Constraints on palaeodrainage evolution induced by uplift and exhumation on the southern flank of the Zagros-Iranian Plateau

Foreland sedimentary rocks from the northern Fars region of Iran contain a record of deformation associated with the Cenozoic collision between Arabia and Eurasia that resulted in formation of the Zagros orogen. The timing of the deformation associated with this event is poorly known. To address this we conducted a study of Miocene foreland sedimentary rocks (19.7-14.8 Ma) of the Chahar-Makan syncline using clast composition, clay mineralogy and low-temperature fission-track dating. The results showed that most of the sedimentary rocks were sourced from ophiolitic rocks.
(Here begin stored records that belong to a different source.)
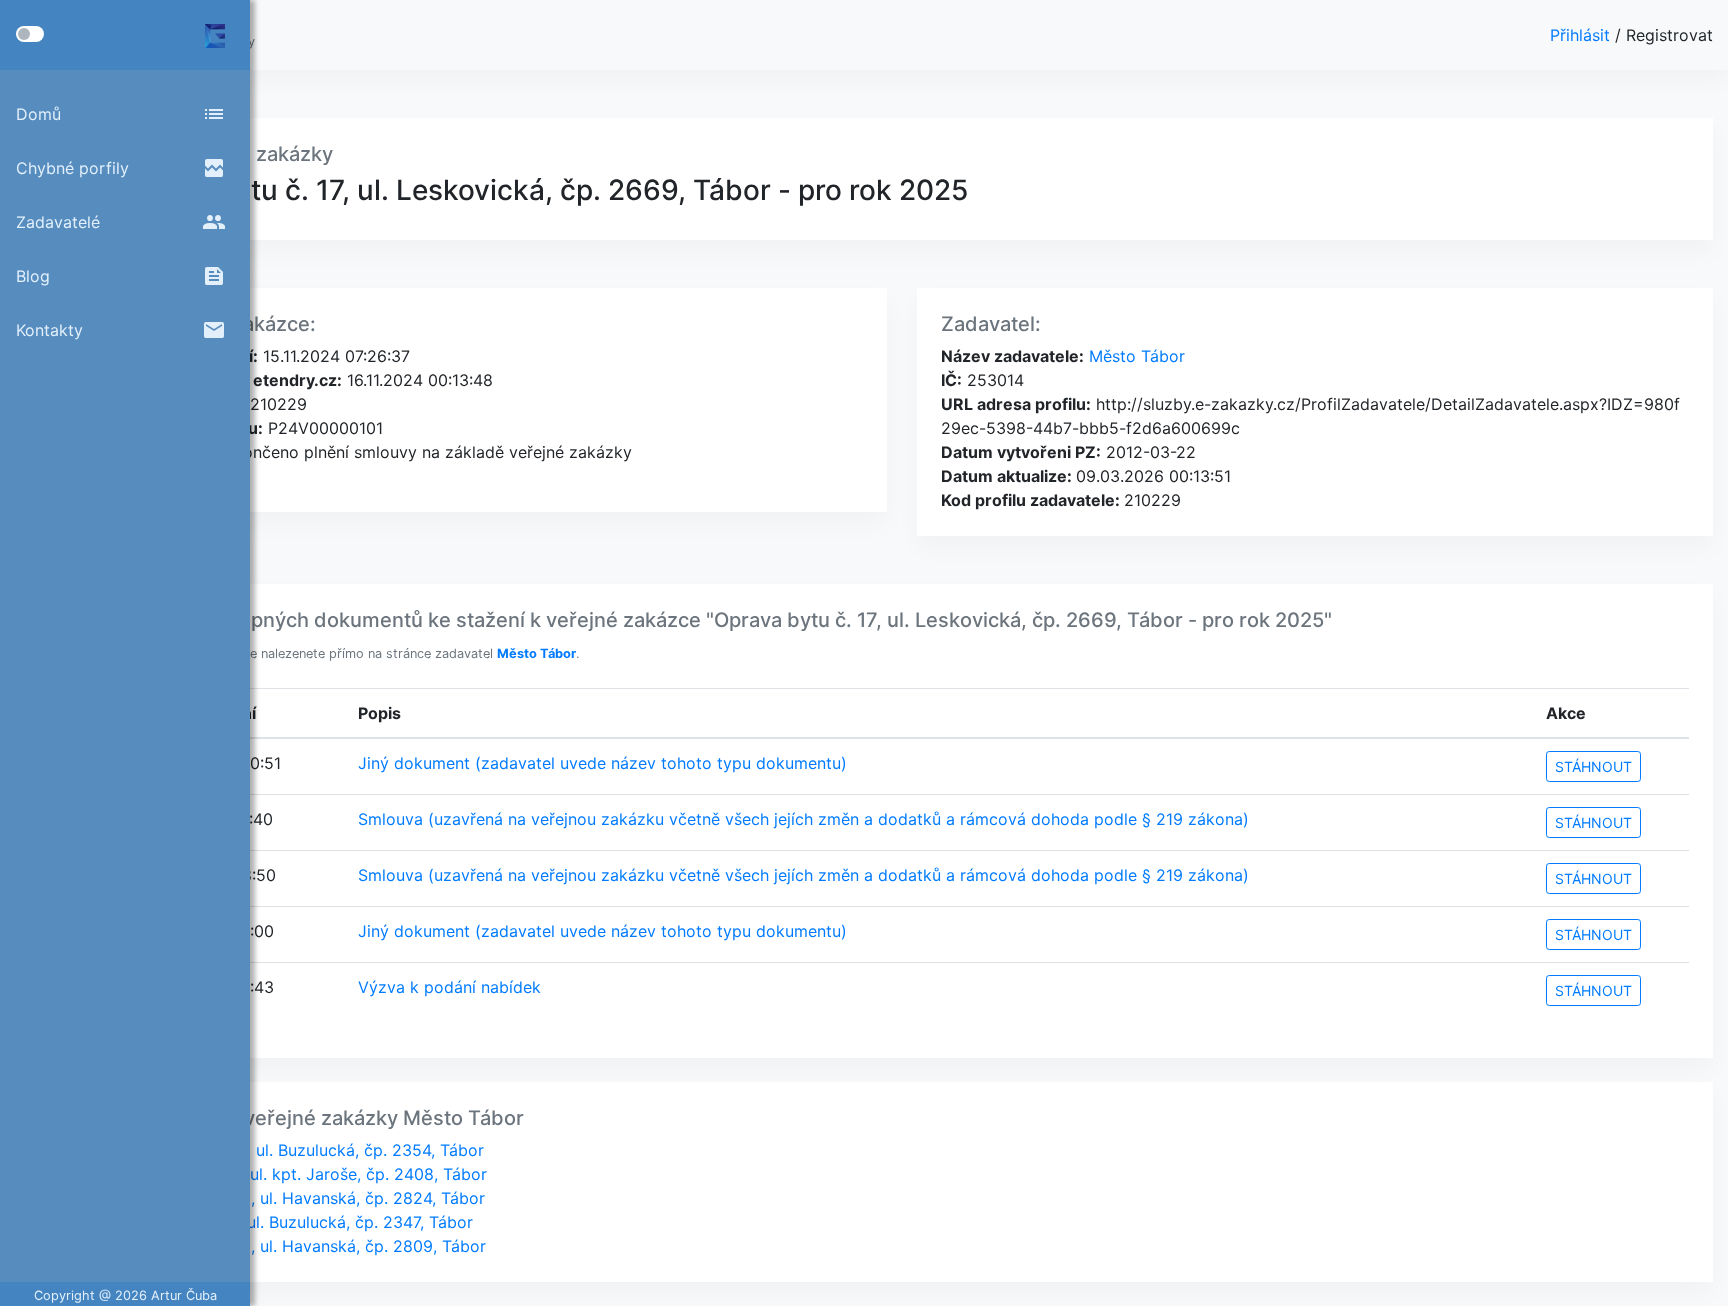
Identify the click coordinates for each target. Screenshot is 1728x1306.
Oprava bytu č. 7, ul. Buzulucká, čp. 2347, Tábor (293, 1222)
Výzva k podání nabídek (449, 987)
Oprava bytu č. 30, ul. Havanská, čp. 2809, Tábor (300, 1246)
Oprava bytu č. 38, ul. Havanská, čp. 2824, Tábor (299, 1198)
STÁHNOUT (1593, 766)
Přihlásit (1582, 35)
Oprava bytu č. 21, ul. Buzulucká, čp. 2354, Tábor (299, 1150)
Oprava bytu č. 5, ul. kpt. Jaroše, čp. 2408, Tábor (300, 1174)
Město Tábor (1134, 356)
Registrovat (1669, 35)
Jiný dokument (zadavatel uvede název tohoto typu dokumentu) (602, 763)
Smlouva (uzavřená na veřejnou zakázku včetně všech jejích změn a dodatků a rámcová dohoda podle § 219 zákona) (803, 819)
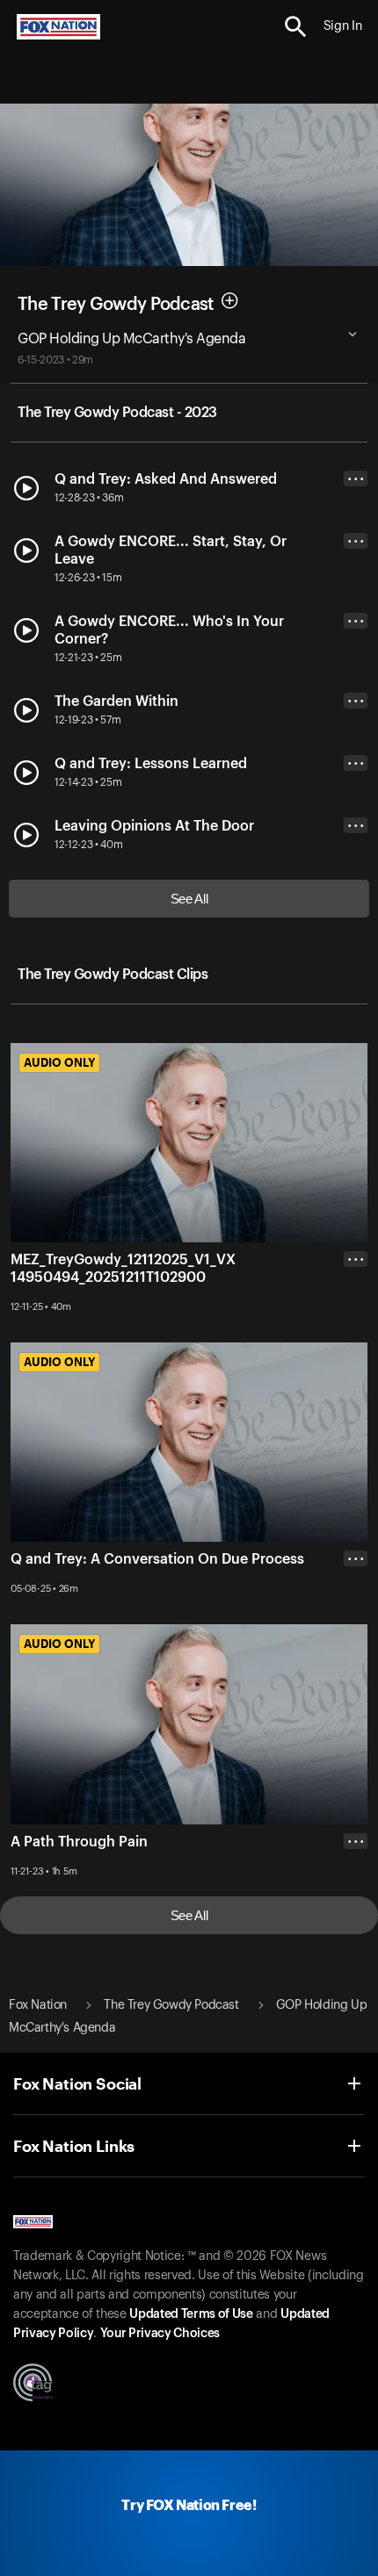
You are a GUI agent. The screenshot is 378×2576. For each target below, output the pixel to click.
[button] (295, 26)
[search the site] (295, 26)
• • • (356, 479)
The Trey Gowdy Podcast (116, 304)
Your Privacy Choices (160, 2334)
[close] (355, 1329)
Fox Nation (38, 2005)
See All (189, 898)
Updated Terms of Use (190, 2314)
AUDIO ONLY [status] (59, 1062)
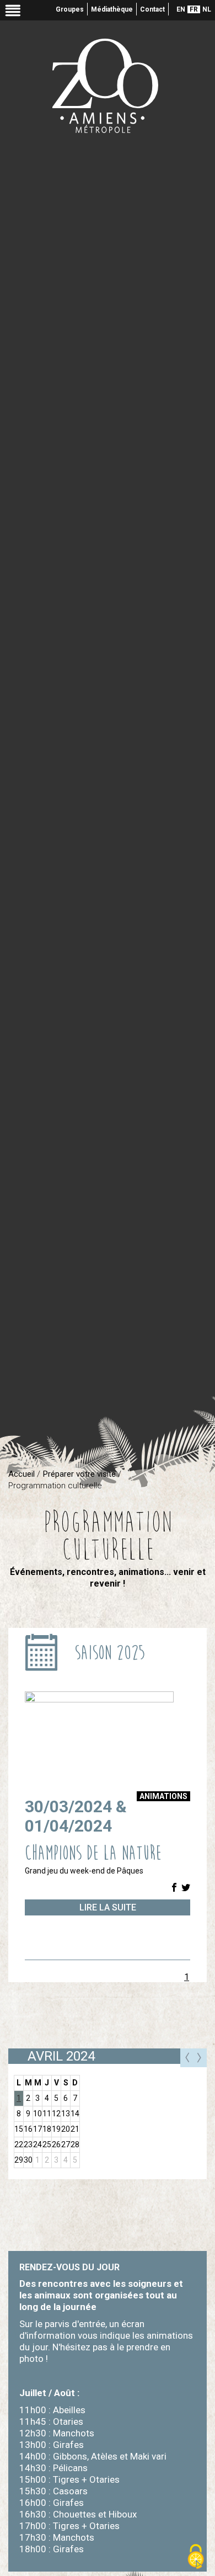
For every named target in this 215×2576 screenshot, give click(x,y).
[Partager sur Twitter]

Detrital apatite fission-track (AFT) age signatures of Miocene sedimentary rocks record exhumation in the hanging wall of the Main Zagros Thrust and confirm that the change from underthrusting of the stretched Arabian margin to widespread crustal thickening and deformation in the Zagros region is no younger than 19.7 Ma. A transition from Late Oligocene to Mesozoic-Eocene AFT detrital age signatures between 19.7-16.6 Ma and 16.6-13.8 Ma is interpreted to reflect a possible rearrangement of palaeodrainage distribution that resulted from folding and expansion-uplift of the Zagros-Iranian Plateau region.